A recent internet meme juxtaposing two injured athletes has made the rounds over social media, and it speaks volumes about how sports fans view the NBA’s degree of physicality. At the top of the image, it shows LeBron James being carried away by teammates with a look of agony smeared across his face—he had just suffered a leg cramp. The second player in the image is Dallas Stars forward Rich Peverley of the NHL, who had suffered a near-fatal heart attack midway through a game and, after being revived, asked medical staff if he could return to the ice. This image reignited the debate over whether the NBA has grown “soft,” and prompted many to compare the league against its “tougher” NHL and NFL counterparts. Fans of sports more notorious than the NBA for fighting and injury will vehemently say that it can’t. However, despite the NBA’s apparent softness, understanding what its athletes go through on a regular basis paints a completely different picture.

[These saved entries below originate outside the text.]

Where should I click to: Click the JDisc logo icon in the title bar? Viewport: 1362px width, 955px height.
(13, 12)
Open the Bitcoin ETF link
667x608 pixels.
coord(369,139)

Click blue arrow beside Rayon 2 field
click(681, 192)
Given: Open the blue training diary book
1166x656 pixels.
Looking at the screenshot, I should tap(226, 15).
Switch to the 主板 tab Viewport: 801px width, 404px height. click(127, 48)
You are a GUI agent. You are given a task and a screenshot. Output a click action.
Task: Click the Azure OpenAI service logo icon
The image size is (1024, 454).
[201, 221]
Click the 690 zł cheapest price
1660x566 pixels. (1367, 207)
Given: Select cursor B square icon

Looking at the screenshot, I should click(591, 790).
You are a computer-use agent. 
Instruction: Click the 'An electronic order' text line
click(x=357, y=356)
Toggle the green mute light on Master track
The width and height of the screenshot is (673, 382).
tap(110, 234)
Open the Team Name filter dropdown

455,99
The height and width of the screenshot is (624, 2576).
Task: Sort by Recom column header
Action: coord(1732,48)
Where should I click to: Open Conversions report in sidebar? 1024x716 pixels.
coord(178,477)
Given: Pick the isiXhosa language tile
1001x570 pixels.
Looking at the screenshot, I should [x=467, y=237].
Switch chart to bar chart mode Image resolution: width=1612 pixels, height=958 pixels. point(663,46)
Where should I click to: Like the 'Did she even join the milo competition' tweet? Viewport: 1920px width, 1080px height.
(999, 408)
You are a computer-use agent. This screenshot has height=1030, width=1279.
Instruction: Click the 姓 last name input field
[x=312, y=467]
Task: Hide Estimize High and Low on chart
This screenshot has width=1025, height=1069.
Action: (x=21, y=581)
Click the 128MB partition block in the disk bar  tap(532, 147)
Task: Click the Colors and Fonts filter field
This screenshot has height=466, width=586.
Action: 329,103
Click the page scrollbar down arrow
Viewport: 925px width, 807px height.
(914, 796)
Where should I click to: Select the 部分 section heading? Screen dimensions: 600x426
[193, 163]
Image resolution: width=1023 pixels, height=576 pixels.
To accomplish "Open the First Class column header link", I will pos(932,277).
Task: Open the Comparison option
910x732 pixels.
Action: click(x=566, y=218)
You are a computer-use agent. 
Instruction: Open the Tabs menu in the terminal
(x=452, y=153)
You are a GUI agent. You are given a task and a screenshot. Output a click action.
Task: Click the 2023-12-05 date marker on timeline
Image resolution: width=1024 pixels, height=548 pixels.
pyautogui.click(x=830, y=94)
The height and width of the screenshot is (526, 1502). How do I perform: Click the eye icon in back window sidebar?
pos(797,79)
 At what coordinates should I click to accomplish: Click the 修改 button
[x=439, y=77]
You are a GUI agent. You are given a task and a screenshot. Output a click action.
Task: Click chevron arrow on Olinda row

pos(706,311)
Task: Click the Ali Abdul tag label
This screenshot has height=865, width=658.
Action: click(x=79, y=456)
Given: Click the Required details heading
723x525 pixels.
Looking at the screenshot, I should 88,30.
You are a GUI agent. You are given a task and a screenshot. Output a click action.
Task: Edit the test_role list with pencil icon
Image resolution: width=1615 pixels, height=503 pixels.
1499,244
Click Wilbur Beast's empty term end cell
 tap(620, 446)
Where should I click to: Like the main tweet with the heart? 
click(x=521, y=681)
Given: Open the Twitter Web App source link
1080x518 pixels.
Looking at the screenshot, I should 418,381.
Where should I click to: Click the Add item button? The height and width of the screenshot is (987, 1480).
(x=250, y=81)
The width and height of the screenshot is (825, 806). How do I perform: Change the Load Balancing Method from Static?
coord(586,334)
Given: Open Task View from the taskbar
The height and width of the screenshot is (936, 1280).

Photo: Erik Drost/Creative Commons
The casual NBA fan will ask why so many fouls are called over the course of a game. That’s because basketball is meant to be a game of finesse. The pace of it—for the most part—has a considerably more free-flowing nature in comparison with other team sports. Due to basketball’s emphasis on skill and agility, the referees will do everything in their power—again,for the most part—to reinforce that philosophy. It’s also important to note that just because fouls are being called, it doesn’t mean the players are actually getting hurt.
More than a decade ago, the game was certainly more physical. The whistles were blown less often, which made it more difficult to draw fouls (especially for big men). This approach gave birth to a trend in today’s NBA that almost warrants the stereotypes that the league is slapped with, one effectively known as “flopping.” Although flopping isn’t new in the league (veterans Reggie Miller, Sam Cassell and Vlade Divac are three of its Hall-of-Famers), it has become the norm in this generation as a means of getting calls swung in their team’s favour. Is it for the sake of strategy? Sure, but the players won’t complain about accusations of softness being thrown their way if they can come out on top abusing the flop method.
Whenever the debate over the NBA’s degree of physicality arises, there’s always the constant comparison between hockey and basketball, but drawing a parallel there is comparing two very different games with two very different sets of equipment and rules. First of all, hockey players are protected head to toe with padding, helmets and armor. They even wear cups for goodness sake, although we’d never begrudge other men the opportunity to protect what’s important. On the other hand, basketball players can only be protected so much by dry-fit jerseys, shooting sleeves and compression spandex. When’s the last time you’ve ever heard of a hockey player rolling their ankle as they’re weaving through traffic, or leaping 40 inches into the air as a conventional method of scoring? Not to downplay the risks that stick-handlers face on a nightly basis, but to take what NBA players do for granted just because they don’t wear pads is the wrong mindset. The rigorous conditioning that they have to go through and the risks that they have to take on for the betterment of their team really have to be respected.
Ah, but then there’s the fighting. There exists a double standard between the two when it comes to that square dance. When hockey players fight, it’s expected. When it doesn’t happen, some fans will actually be disappointed that they didn’t get their rock ‘em sock ‘em fix that night. In basketball, however, the minute players rely on one another for facial ventilation, so many pundits across the board will scream out unsportsmanslike in the wake of violence. Granted, either game’s culture is at the root of their respective levels of physicality, but in all fairness, let’s call a spade a spade. No one is saying that Metta World Peace should be given a mere slap on the wrist for the Malice at the Palace, but questioning the toughness of NBA players because they would rather not pay a fine and risk ejection from a game is highly unreasonable, especially if the stakes are high.
Lastly, the NBA is predominantly played by black Americans. The last thing the league needs is its players reinforcing negative stereotypes as they pertain to persons of colour, especially hackneyed assumptions that their “penchant for physicality” may lead to an MMA bout breaking out at centre court.
The NBA’s “soft” tag may inadvertently originate from its Euro league counterpart, whose influence on western play is increasing every season. If sports fans on this side of the hemisphere feel that basketball is a bit too delicate for their liking, then they should take the time to watch how Europe plays. There, finesse is emphasized on an entirely different level. Their level of physicality approaches touch football, and their attitude on defense would make Mike D’Antoni proud (which isn’t a good thing).
Regardless of either league’s reputation for toughness, the game of basketball as a whole requires a great deal of physicality. However, neither the NBA nor its fans require their players to channel that energy into unarmed combat. Playing basketball already carries its own risks, which are carefully mediated by rules that reinforce its finesse-based philosophy while downplaying the need for protective gear. To those that remain unconvinced: try playing in an NBA player’s size fifteens for the longest 48 minutes of your life. Your perspective might just change.